**Problem**
Copy the lines, starting at the one containing "At what (x,y)" and stopping after the one containing "Locate an element on the screen.". Change "screenshot" to "capture", keep everything else the same, and leave out the pictures.

*** Opening of Given records ***

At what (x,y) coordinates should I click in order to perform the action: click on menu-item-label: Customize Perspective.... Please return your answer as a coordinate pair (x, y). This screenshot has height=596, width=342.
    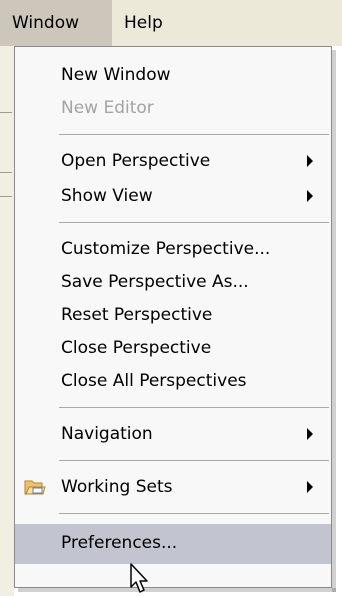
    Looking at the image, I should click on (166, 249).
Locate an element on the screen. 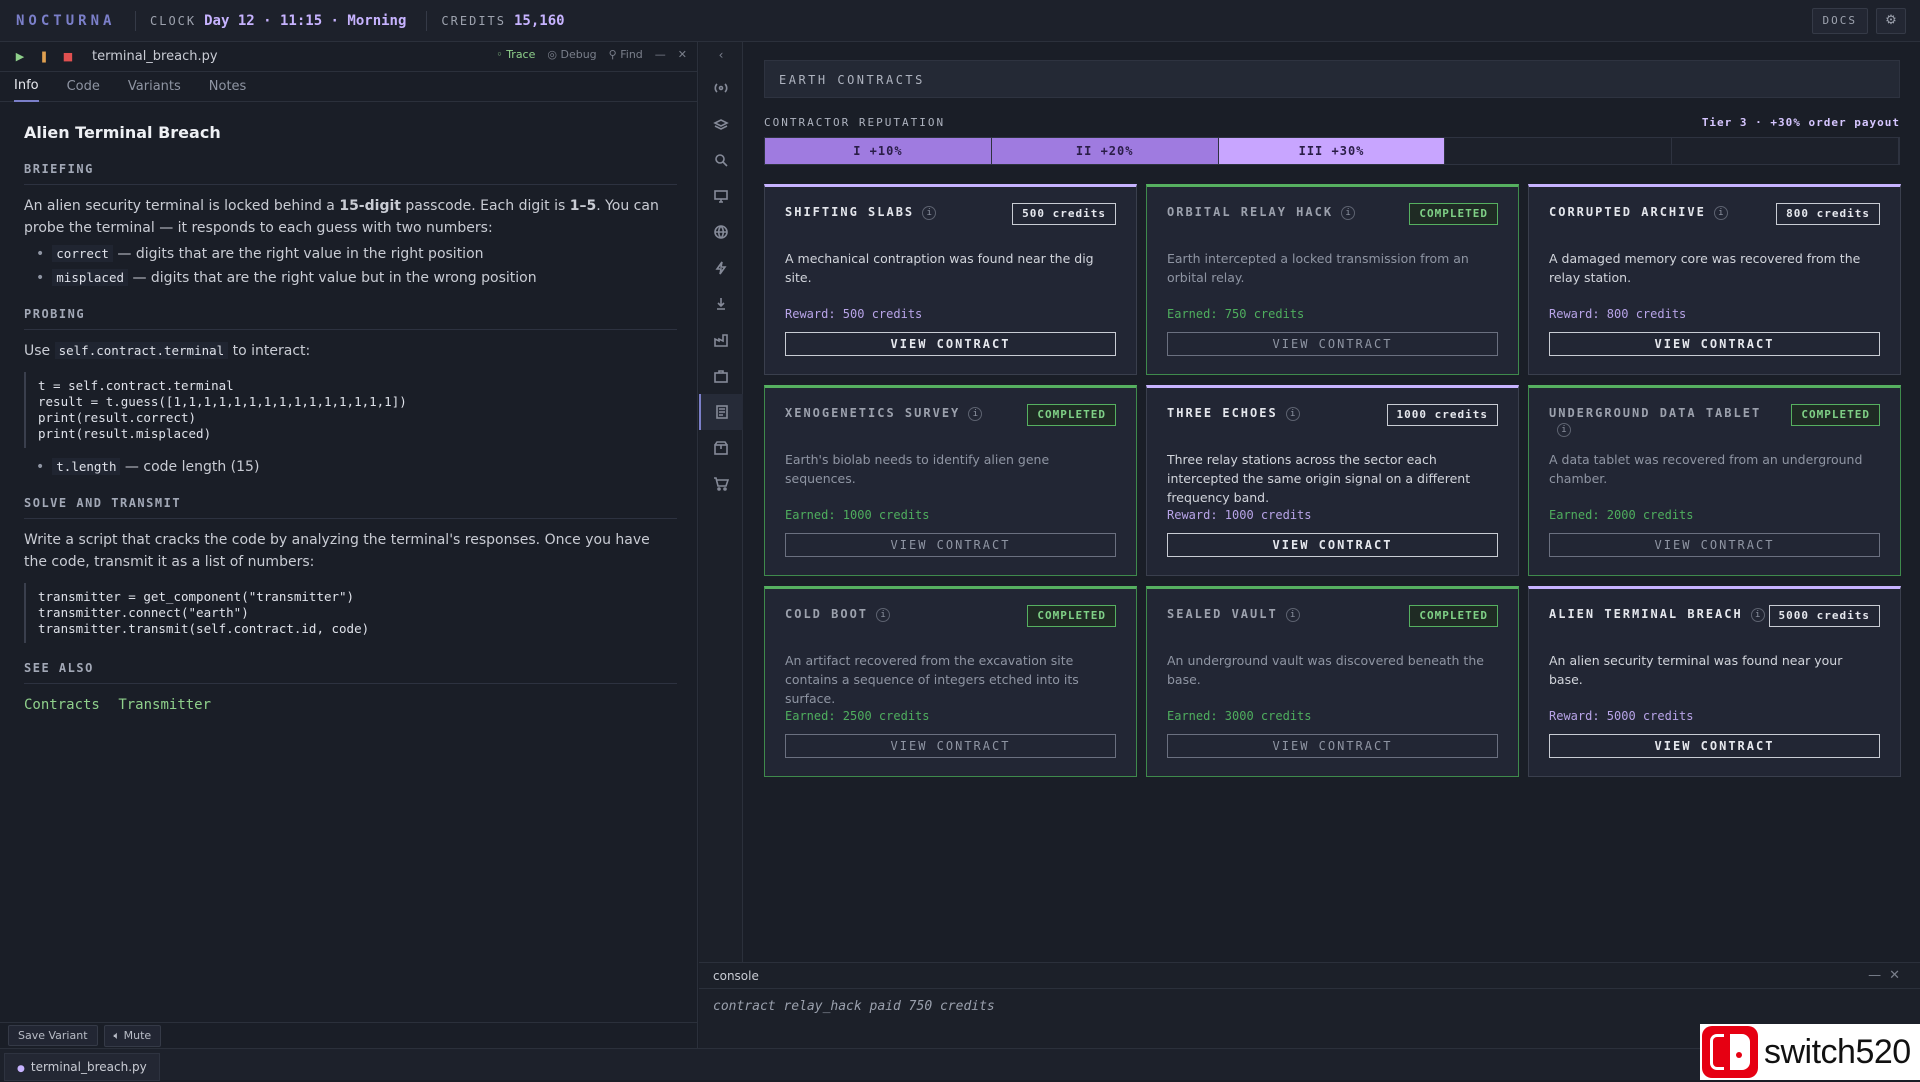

*** Close of Given records ***
*** Opening of Given records ***

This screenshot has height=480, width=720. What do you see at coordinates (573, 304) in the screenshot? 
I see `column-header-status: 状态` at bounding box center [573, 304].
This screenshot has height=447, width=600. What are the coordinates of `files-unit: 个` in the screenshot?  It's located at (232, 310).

*** Close of Given records ***

**Task response**
At what (x,y) coordinates should I click in order to perform the action: click on menu-item-label: Customize Perspective.... Please return your answer as a coordinate pair (x, y). This capture has height=596, width=342.
    Looking at the image, I should click on (166, 249).
Locate an element on the screen. 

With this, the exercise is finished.